En el caso de España, las normas de buen gobierno tienen por lo general una aplicación decepcionante. Accionistas y directivos de grandes empresas e instituciones financieras no han tenido empacho alguno en construir ostentosos blindajes societarios que limitan, a veces incluso mutilan, la eficacia del voto de los accionistas. Todavía se mantienen en algunos casos bien significados. Tampoco se han respetado los equilibrios lógicos que confieren al presidente de una compañía la potestad de conducir el Consejo de Administración y al consejero delegado la facultad de dirigir la compañía, como lo prueba el hecho de que empresas muy relevantes por su peso en el Ibex mantengan presidencias ejecutivas que arruinan cualquier propósito de un balance de poder dentro de la compañía.
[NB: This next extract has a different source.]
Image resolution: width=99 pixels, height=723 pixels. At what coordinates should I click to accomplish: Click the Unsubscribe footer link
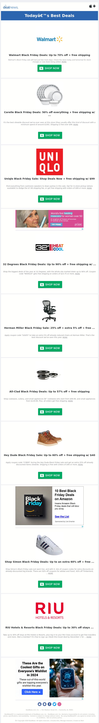[55, 720]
De vez en cuando, el incumplimiento manifiesto de las reglas de buen gobierno roza el nervio de la inquietud social. Tal sería el caso de las astronómicas retribuciones que los directivos y consejeros de las grandes compañías cotizadas perciben sin que existan comisiones independientes que calibren, calculen o investiguen la aportación real de los ejecutivos así premiados a la riqueza de la compañía. Con demasiada frecuencia, las comisiones de retribución en las empresas españolas son organismos internos de puro trámite, formadas por personas adictas a quienes retribuyen o simplemente agradecidas a sus contratadores; a los accionistas se les arroja un piélago indigerible de informes y datos, que no podrían desenredarse ni en varios años de estudio, y el procedimiento deriva en una ocultación interesada de los salarios de la alta dirección. No es de extrañar que los sueldos millonarios y las indemnizaciones de magnitudes extravagantes sean hoy piedra de escándalo, en España como en Estados Unidos o Europa.

El problema de fondo es de velocidad y credibilidad. El método de normas corporativas tan sólo recomendadas, envueltas además en códigos bien intencionados pero controvertidos y, en todo caso, de cumplimiento voluntario, tiene resultados lentos, es fácilmente esquivable y cae rápidamente en el descrédito. Así sucede cuando se observa detenidamente el cumplimiento del llamado código Conthe. La libertad de las compañías debe ser respetada; por lo tanto, es el mercado el que debe incentivar o penalizar a las empresas que cumplan o incumplan las reglas básicas de transparencia.